外部认证判断单元，用于在称重设备内部判断随机数R2与认证码R2’是否一致，若是，则表示外部认证通过，继续进行通信；反之，则表示外部认证不通过，拒绝进行通信。

进一步作为优选的实施方式，所述的内部认证单元具体包括：

内部初始化单元，用于PC主机发起内部认证操作，对需要认证的称重设备发送初始化命令并建立通信连接，该称重设备根据PC主机的命令将返回设备信息；

内部随机数生成单元，用于PC主机先后两次生成随机数R3和随机数R4，并将其发送至该称重设备；

第一内部过程密钥生成单元，用于称重设备调用预设的加密算法，通过作为加密密钥的称重设备内部密钥Kint-reader和作为加密明文的随机数R3，生成得到过程密钥K2；

内部认证报文生成单元，用于称重设备调用预设的加密算法，通过作为加密密钥的过程密钥K2和作为加密明文的随机数R4，生成得到认证报文C2，并将认证报文C2发送至PC主机；

第二内部过程密钥生成单元，用于PC主机调用预设的加密算法，通过作为加密密钥的PC主机内部密钥Kint-card和作为加密明文的随机数R3，生成得到过程密钥K2’；

内部认证码生成单元，用于PC主机调用预设的解密算法，通过作为密文的认证报文C2和作为解密密钥的过程密钥K2’，生成得到认证码R4’；

内部认证判断单元，用于在称重设备内部判断随机数R4与认证码R4’是否一致，若是，则表示内部认证通过，继续进行通信；反之，则表示内部认证不通过，拒绝进行通信。
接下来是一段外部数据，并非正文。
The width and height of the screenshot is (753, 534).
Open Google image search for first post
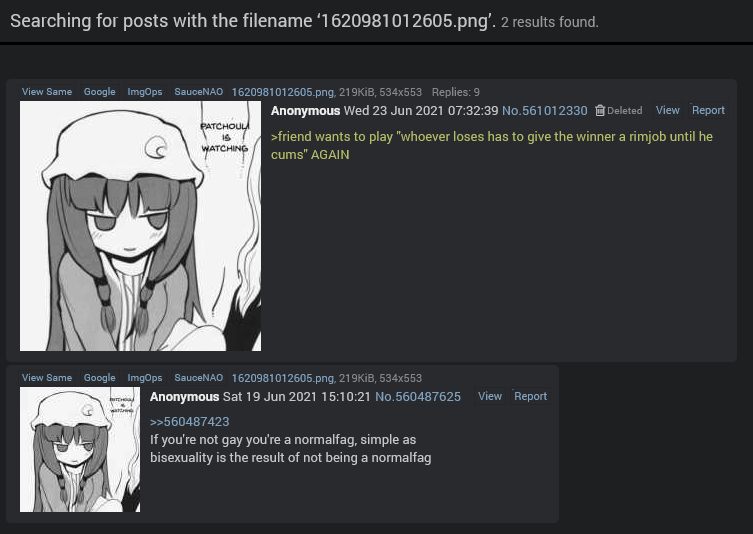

本发明实施例中，所述加密算法采用SM4算法，但具体可选算法包括但不限于SM4算法、国际通用的DES算法、3DES算法以及AES算法等。

本发明具体实施例如下：

外部认证过程如下：

S11、PC主机首先发起外部认证操作，在众多称重设备中找到需要认证的设备，发送初始化命令并建立通信连接，称重设备根据PC主机的命令将返回设备信息；

S12、PC主机先后两次对该称重设备发送取16字节随机数命令，该称重设备生成随机数R1和随机数R2并将其返回至PC主机；

S13、PC主机调用SM4加密算法，通过作为加密密钥的PC主机内部密钥Kext-reader(不公开)和作为加密明文的随机数R1，生成得到过程密钥K1，K1＝SM4_Kext-reader(R1)；

S14、PC主机调用SM4加密算法，通过作为加密密钥的过程密钥K1和作为加密明文的随机数R2，生成得到认证报文C1，并将认证报文C1发送至称重设备，C1＝SM4_K1(R2)；

S15、称重设备接收到认证报文C1后调用SM4加密算法，通过作为加密密钥的称重设备内部密钥Kext-card和作为加密明文的随机数R1，生成得到过程密钥K1’，K1’＝SM4_Kext-card(R1)；

S16、称重设备调用SM4解密算法，通过作为密文的认证报文C1和作为解密密钥的过程密钥K1’，生成得到认证码R2’，R2'＝SM4_K1＇^-1(C1)；

S17、在称重设备内部判断随机数R2与认证码R2’是否一致，若是，则表示外部认证通过，继续进行通信；反之，则表示外部认证不通过，拒绝进行通信。

内部认证过程如下：

S21、PC主机发起内部认证操作，对需要认证的称重设备发送初始化命令并建立通信连接，该称重设备根据PC主机的命令将返回设备信息；

S22、PC主机先后两次生成随机数R3和随机数R4，并将其发送至该称重设备；

S23、称重设备调用SM4加密算法，通过作为加密密钥的称重设备内部密钥Kint-reader和作为加密明文的随机数R3，生成得到过程密钥K2，K2＝SM4_Kint-reader(R3)；

S24、称重设备调用SM4加密算法，通过作为加密密钥的过程密钥K2和作为加密明文的随机数R4，生成得到认证报文C2，并将认证报文C2发送至PC主机，C2＝SM4_K2(R4)；

S25、PC主机调用SM4加密算法，通过作为加密密钥的PC主机内部密钥Kint-card和作为加密明文的随机数R3，生成得到过程密钥K2’，其中，K2’＝SM4_Kint-reader(R3)；

S26、PC主机调用SM4解密算法，通过作为密文的认证报文C2和作为解密密钥的过程密钥K2’，生成得到认证码R4’，R4'＝SM4_K2＇^-1(C2)；

S27、在称重设备内部判断随机数R4与认证码R4’是否一致，若是，则表示内部认证通过，继续进行通信；反之，则表示内部认证不通过，拒绝进行通信。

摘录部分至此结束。